GamesBeat: Family Feud-style games, it seems like, might be more suitable toward retaining audiences. You’re not asking for someone’s level of trivia knowledge or how much they know about sports. You’re asking whether they can accurately guess the results of a survey, which doesn’t take special knowledge.

Peng: One thing with quiz games, like Words With Friends and other games like that, it’s a bit of a novelty. It was fun back then, but for me, it lost its spark. Games like that rise quickly in the ranks and gain a lot of visibility, but the monetization factor is tough. You don’t see Words With Friends as a number one grossing game. They may get a lot of virality and a lot of user base, but there’s not a lot of motivation to pay money to beat the other guy or whatever the mechanic is. I have trouble seeing that as a big grossing area.
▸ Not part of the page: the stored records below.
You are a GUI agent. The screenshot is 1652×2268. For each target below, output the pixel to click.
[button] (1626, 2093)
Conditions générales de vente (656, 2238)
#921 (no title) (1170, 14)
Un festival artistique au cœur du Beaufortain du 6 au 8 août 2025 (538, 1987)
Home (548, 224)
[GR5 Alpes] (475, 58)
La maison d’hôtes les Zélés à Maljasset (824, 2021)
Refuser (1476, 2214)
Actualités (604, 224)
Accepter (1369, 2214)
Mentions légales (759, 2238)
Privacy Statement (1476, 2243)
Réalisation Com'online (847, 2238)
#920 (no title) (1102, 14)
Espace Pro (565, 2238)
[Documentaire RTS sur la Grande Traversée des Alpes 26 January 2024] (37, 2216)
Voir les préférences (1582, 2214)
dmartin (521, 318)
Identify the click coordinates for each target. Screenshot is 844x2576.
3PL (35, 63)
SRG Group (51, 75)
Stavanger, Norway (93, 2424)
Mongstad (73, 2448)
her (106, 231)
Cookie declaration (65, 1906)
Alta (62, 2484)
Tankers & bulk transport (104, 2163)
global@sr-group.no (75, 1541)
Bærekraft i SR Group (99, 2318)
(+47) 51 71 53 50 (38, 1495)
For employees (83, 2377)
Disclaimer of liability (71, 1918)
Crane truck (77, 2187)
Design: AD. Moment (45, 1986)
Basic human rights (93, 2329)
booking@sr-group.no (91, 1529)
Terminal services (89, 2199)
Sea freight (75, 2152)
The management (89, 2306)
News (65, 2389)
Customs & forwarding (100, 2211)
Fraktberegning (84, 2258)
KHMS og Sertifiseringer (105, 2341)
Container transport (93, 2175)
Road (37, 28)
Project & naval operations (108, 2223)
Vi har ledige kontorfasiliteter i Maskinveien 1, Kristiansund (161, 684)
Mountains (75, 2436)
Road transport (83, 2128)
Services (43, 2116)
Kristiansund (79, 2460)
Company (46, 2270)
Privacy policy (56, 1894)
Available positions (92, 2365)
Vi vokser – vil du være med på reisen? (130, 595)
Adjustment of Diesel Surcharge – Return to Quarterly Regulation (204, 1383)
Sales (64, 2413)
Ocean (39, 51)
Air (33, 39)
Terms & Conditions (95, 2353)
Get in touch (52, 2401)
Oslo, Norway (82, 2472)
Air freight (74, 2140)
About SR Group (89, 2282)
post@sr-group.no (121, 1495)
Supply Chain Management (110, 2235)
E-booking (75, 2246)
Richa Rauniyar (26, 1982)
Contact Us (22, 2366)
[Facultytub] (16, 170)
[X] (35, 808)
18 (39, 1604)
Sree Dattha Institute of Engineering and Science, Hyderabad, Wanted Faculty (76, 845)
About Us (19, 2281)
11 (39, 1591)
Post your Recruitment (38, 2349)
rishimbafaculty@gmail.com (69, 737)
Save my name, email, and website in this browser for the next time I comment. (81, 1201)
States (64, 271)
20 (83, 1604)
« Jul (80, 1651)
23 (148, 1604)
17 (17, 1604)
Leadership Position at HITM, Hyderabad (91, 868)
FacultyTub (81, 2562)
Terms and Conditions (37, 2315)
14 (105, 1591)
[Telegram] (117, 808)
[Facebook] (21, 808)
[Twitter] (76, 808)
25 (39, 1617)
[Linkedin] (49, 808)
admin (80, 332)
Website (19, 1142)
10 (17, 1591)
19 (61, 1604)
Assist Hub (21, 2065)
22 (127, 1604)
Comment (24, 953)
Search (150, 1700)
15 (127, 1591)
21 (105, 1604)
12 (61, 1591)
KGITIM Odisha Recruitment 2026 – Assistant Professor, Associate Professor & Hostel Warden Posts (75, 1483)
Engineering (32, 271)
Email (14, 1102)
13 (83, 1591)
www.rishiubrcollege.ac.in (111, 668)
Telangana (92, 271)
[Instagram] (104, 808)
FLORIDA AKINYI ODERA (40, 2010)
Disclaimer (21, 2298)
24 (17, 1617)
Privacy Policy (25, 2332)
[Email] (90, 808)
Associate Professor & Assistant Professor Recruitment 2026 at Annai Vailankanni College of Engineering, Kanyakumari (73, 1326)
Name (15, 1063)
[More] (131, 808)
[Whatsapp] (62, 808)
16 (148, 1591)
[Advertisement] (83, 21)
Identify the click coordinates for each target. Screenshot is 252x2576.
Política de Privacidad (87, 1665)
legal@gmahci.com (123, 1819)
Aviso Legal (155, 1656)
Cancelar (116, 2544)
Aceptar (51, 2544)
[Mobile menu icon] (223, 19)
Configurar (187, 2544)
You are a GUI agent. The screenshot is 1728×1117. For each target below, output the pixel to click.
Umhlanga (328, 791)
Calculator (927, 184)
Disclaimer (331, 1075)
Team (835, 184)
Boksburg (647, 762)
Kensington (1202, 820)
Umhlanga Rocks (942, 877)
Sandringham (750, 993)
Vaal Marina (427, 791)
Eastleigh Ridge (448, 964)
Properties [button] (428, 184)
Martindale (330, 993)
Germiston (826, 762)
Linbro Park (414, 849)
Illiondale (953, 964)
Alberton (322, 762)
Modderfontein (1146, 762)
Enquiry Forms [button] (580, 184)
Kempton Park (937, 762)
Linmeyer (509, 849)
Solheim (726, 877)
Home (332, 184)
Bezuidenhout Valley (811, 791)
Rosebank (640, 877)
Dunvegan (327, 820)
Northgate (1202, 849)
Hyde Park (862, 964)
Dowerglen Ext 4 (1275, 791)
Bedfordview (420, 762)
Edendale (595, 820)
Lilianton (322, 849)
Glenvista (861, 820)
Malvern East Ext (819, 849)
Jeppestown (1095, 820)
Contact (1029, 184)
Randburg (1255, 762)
Question: What do you think is the best push message you can send to a user to bring them back into your app?

Birnbryer: Have it be pertinent to the game. Have it be something that’s going to catch my eye. Have something fun. You don’t want it to be spammy. You don’t want it to happen too often. I turn off push notifications when I get them multiple times a day. But how about, “Just so you know, this new feature just got rolled out. Come check it out”? Or, “Hey, we just added this for you.” Or, “Hey, we missed you. Here’s a free life.”

Give me a little something that makes me think, “Oh, I forgot I was doing this,” instead of just, “Hey, haven’t seen you in a while.” That’s the most common one. It’s just your app being needy. Gimme my space. But if you say, “Hey, we got this cool thing that everyone else loves,” all right, I gotta go check it out.

Bruch: One thing we’ve seen work with some of our partners is giving users something special. If it’s an app where you need currency to advance in a level, maybe you give them a couple extra tokens or whatever. Maybe they’ll want to buy more at some point. We’ve seen that do well.

Personalization is a huge thing too. If the user feels like you recognize them as someone who’s important to the game, that tends to work well. If it’s a blanket statement, they can read through that. You’re generally not going to have as much success.

Peng: I personally like the notes that have a little utility, like in Clash of Clans. Your troops are ready, or some person attacked you. Another way to look at it is, you can offer an incentive, but the way I would value it is, what’s the cost of re-engaging? What would you have to spend otherwise to share some kind of virality for less than that?

Question: Do you see programmatic media, self-organizing creative, and retargeting starting to take over the space? Is it becoming more prominent?

Birnbryer: I do think it’s important. As time has told us, the more you can put on to an automated path — look at building cars. We used to build them by hand. It got better when we started doing it on a conveyor belt. A lot of different aspects could benefit from that.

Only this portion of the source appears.